Set new column value based on latest record - apache-spark

I have a dataframe which is similar to below
+-------+-------+----------+
|dept_id|user_id|entry_date|
+-------+-------+----------+
| 3| 1|2020-06-03|
| 3| 2|2020-06-03|
| 3| 3|2020-06-03|
| 3| 4|2020-06-03|
| 3| 1|2020-06-04|
| 3| 1|2020-06-05|
+-------+-------+----------+
Now I need to add a new column which should indicate the latest entry date of the user. 1 means latest, 0 means old
+-------+-------+----------+----------
|dept_id|user_id|entry_date|latest_rec
+-------+-------+----------+----------
| 3| 1|2020-06-03|0
| 3| 2|2020-06-03|1
| 3| 3|2020-06-03|1
| 3| 4|2020-06-03|1
| 3| 1|2020-06-04|0
| 3| 1|2020-06-05|1
+-------+-------+----------+---------
I tried by finding rank of the user
val win = Window.partitionBy("dept_id", "user_id").orderBy(asc("entry_date"))
someDF.withColumn("rank_num",rank().over(win))
Now stuck with how to populate the latest_rec column based on the rank_num column. How should I proceed with the next step?

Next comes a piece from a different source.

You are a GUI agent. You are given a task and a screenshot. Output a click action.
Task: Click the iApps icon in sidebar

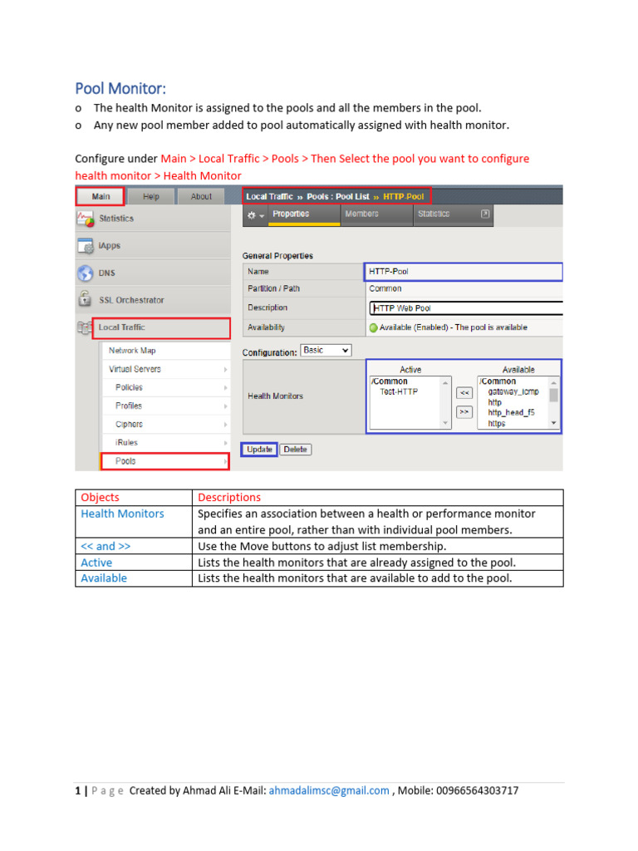[x=86, y=246]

I'd use row_number to find the max date, and then derive your indicator based on that.
import org.apache.spark.sql.expressions.Window
val windowSpec = Window.partitionBy("dept_id", "user_id").orderBy("entry_date")
val win = <your df>.withColumn("der_rank",row_number().over(windowSpec))
val final = win.withColumn("latest_rec",when("der_rank" === 1,1).otherwise(0))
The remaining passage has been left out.